Et Monsanto sait appliquer son droit sur les brevets avec la douceur d'un taliban : toute personne achetant ses semences accepte par contrat de payer des amendes en cas de « fraude » (ce qui est le cas lorsqu'une personne conserve des semences et les réutilise l'année suivante, ou en cas de simple contamination par des champs voisins).
Pour appliquer sa loi Monsanto travaille avec des détectives de l'agence Pinkerton, a mis en place un numéro vert pour les dénonciations anonymes, elle a aussi mis en place une police des gènes de soixante quinze personnes pour effectuer des contrôles.
Elle a par ailleurs exporté sa volonté de monopole au niveau mondial par le biais de l'ADPIC (« aspects des droits de propriété intellectuelle qui touchent au commerce »), auprès de l'OMC. Au cours du cycle dit « Uruguay round » elle a travaillé pour inclure le droit de propriété intellectuelle dans le champ des domaines visant à être mondialisés et libéralisés.

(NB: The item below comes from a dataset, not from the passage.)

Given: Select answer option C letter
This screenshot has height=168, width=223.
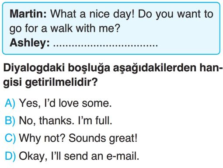Looking at the screenshot, I should point(10,138).
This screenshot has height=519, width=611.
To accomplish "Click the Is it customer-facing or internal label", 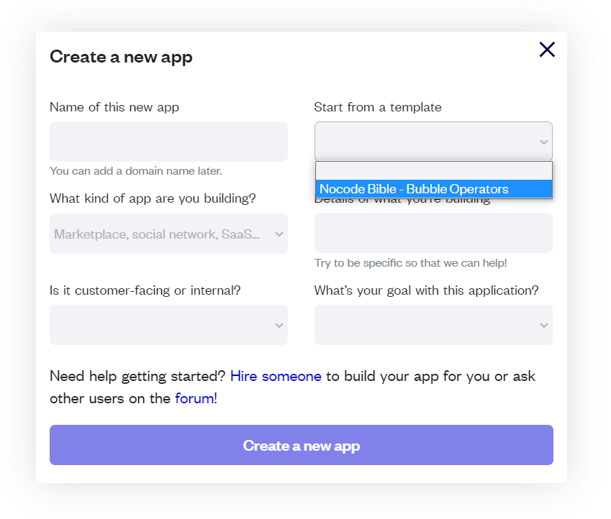I will pyautogui.click(x=145, y=290).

Pour ce faire elle a créé un organe, l'IPC, afin de faire du lobbying. Et un lobbying efficace : ainsi l'article 27.3 (b) permet le brevetage des micro-organismes. Le but de cet article est qu'un brevet obtenu aux Etats Unis, par Monsanto par exemple, soit applicable partout dans le monde. Avec des conséquences judiciaires graves en cas de non respect.
Malgré ce tableau préoccupant, Marie-Monique Robin fait preuve d'optimisme pour les promoteurs de la vérité scientifique et de l'intérêt général. Les OGM sont rejetés par les consommateurs malgré la désinformation d'entreprise comme Monsanto, du coup des sociétés d'agro-alimentaires réputés refusent les OGM. La mise sur le marché de certains produits comme le maïs MON 863 furent contestées au sein même d'organes scientifique de contrôles européens. Face aux abus de Monsanto des « class actions » se sont organisés pour utilisation abusive de brevets ou atteintes à la concurrence. Marie-Monique Robin se demandent si les OGM ne sont pas le nouvel orange.
Mais la riposte s'organise. Après les crimes, le châtiment?